Le compagne di squadra sono le prime a rallegrarsi dei suoi risultati. «I tempi di Ajla sono incredibili», esclama Salomé Kora. «Ajla è uscita dal bozzolo, ha guadagnato fiducia in sé stessa», aggiunge Sarah Atcho, «oggi è lei il capo». Senza alcuna gelosia, Mujinga Kambundji è felice per Ajla: «È fantastico quello che fa. Più concorrenza c'è, più il livello è alto. Ed è un bene per tutti». Le due star della squadra sono molto affezionate l’una all’altra. «Mujinga è una persona molto tranquilla, posata. Le piace leggere e a volte parliamo di libri».
Dopo gli infortuni Mujinga Kambundji ha ritrovato la sua forma ed è molto ottimista per il grande obiettivo della stagione, le Olimpiadi:
Si va alle Olimpiadi sperando di portare a casa una medaglia, è inevitabile.
Anche Sarah Atcho, che è stata doppiamente penalizzata da un’operazione al ginocchio e dalla COVID-19, è decisamente fiduciosa. «Alla fine, la pausa di tre settimane impostami dalla COVID-19 mi ha fatto bene», dice la specialista dei 200 metri che si allena da settembre in Belgio con un gruppo di atlete forti e motivate.

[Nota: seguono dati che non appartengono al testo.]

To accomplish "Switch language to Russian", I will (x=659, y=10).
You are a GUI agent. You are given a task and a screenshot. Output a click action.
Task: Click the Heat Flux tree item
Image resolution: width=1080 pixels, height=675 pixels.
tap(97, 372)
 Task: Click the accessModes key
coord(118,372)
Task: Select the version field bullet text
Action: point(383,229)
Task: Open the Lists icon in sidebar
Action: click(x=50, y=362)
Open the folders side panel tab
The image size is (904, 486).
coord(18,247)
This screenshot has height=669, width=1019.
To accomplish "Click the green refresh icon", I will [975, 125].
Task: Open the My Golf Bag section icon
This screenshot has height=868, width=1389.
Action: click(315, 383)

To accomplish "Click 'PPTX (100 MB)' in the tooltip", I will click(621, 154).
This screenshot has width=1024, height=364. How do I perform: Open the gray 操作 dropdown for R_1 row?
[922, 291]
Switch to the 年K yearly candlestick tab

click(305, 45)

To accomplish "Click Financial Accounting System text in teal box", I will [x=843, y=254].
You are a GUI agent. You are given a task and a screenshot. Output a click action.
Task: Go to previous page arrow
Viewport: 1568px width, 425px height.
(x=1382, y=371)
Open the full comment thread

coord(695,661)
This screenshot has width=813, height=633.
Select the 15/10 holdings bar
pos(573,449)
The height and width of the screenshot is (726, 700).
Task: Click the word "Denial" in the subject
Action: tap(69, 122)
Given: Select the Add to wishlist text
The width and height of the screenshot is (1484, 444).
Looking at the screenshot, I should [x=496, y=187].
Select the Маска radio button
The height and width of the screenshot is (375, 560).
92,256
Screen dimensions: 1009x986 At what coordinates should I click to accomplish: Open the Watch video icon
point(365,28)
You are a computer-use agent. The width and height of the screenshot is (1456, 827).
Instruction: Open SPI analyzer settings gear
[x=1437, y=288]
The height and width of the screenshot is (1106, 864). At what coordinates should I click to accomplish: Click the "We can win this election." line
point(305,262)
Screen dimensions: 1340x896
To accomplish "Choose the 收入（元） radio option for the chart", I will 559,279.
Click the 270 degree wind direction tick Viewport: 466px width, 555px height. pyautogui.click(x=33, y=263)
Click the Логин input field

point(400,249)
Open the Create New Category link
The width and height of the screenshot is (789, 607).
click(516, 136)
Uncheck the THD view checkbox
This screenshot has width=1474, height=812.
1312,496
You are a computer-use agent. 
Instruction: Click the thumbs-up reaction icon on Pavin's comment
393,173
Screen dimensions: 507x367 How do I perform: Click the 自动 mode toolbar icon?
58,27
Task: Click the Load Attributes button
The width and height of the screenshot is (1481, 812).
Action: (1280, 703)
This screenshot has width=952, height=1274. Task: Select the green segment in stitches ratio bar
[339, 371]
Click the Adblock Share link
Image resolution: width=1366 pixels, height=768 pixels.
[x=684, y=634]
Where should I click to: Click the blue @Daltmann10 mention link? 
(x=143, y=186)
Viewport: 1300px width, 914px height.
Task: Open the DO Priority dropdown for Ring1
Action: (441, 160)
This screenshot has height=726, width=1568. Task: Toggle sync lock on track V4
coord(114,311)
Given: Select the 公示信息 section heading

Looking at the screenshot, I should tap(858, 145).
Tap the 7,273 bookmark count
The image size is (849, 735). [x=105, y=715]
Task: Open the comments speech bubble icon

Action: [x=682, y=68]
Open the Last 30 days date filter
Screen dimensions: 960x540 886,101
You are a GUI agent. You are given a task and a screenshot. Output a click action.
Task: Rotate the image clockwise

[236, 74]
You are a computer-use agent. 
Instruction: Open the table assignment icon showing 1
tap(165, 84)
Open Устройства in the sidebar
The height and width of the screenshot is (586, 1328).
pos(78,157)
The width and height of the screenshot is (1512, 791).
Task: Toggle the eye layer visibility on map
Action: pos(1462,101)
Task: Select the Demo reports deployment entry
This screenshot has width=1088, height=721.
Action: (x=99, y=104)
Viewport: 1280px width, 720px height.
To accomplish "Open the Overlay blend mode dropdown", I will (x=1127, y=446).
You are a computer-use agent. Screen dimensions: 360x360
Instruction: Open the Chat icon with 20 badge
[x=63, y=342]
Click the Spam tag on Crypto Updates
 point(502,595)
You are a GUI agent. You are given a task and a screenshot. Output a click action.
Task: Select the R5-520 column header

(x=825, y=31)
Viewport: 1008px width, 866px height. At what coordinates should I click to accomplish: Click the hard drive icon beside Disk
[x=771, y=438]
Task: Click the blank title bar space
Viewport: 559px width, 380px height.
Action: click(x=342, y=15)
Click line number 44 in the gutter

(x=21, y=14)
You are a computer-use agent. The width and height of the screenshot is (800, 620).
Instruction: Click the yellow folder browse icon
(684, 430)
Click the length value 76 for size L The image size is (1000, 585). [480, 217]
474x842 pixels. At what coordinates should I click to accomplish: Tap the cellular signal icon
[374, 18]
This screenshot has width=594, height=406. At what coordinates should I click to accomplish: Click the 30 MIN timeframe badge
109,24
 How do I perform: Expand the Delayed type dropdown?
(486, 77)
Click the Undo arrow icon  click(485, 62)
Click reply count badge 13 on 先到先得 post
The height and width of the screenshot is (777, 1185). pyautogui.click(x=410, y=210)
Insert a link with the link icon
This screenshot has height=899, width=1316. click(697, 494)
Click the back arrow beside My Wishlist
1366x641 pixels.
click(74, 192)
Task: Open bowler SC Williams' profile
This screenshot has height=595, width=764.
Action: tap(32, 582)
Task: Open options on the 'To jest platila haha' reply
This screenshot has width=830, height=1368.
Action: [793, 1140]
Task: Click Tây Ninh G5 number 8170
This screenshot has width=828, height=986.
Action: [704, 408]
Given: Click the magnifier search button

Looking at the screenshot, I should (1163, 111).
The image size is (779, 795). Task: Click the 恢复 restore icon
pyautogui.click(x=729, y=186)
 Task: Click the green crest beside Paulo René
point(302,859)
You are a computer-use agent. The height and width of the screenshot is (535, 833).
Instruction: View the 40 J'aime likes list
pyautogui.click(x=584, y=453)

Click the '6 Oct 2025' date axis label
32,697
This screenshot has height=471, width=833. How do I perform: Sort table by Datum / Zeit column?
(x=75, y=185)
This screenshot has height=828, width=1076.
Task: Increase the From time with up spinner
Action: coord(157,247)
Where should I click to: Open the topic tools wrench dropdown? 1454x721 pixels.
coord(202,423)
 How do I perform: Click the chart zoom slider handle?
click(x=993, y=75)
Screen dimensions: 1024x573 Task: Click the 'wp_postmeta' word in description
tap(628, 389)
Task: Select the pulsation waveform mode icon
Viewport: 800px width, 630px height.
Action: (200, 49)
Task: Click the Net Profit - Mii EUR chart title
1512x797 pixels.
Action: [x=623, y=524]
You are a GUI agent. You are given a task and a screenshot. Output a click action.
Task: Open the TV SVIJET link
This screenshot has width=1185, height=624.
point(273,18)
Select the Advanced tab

Salomé Kora, che ha appena completato un master in lingue straniere all’Alta scuola pedagogica di San Gallo, dichiara di andare avanti «con assoluta serenità».
Da rivali nelle gare individuali, le quattro ragazze diventano compagne di squadra per la staffetta. «Riusciamo a passare da una situazione all’altra molto rapidamente», afferma Salomé Kora. «Per il 90% del tempo siamo concorrenti; a volte siamo rivali un giorno e compagne di squadra il giorno dopo, il che non ci impedisce di andare molto d’accordo. Abbiamo i nostri piccoli rituali. E non c’è niente di forzato. È questa la nostra forza», dice Mujinga Kambundji. Il tempo e i risultati ottenuti le hanno avvicinate. «Abbiamo imparato a conoscerci meglio e i nostri legami si sono rafforzati», aggiunge Sarah Atcho. Ajla Del Ponte è pienamente d’accordo:
C'è un’ottima intesa tra noi, e si sono create forti amicizie».
Le quattro atlete sono mosse dalla stessa ambizione: «Sanno che la staffetta offre loro una stupenda opportunità e che per questo devono essere unite», sottolinea Laurent Meuwly. Mentre Raphaël Monachon conclude: «C’è una sana emulazione tra loro. E alle loro spalle ci sono già le più giovani che stanno crescendo».
La squadra si incontra sei o sette volte all’anno per lavorare sulla tecnica: quei passaggi del testimone che spesso sono cruciali quanto la velocità intrinseca di ogni velocista. «Un cambio è ben riuscito quando le ragazze riescono a effettuarlo alla massima velocità – sia quella che passa il testimone sia quella che lo riceve», spiega Laurent Meuwly. «Il video è il nostro fondamentale strumento di lavoro», precisa Raphaël Monachon.
A Tokyo, le Olimpiadi si terranno per la prima volta senza spettatori stranieri. Sarah Atcho commenta: «I giapponesi meritano tutto il nostro rispetto perché stanno affrontando una sfida incredibile». L’esperto Pierre Morath crede in una medaglia svizzera? «Una staffetta è una gara piena di imprevisti, ma le ragazze stanno attraversando un momento molto positivo. Secondo me tutto dipenderà dalla forma di Mujinga».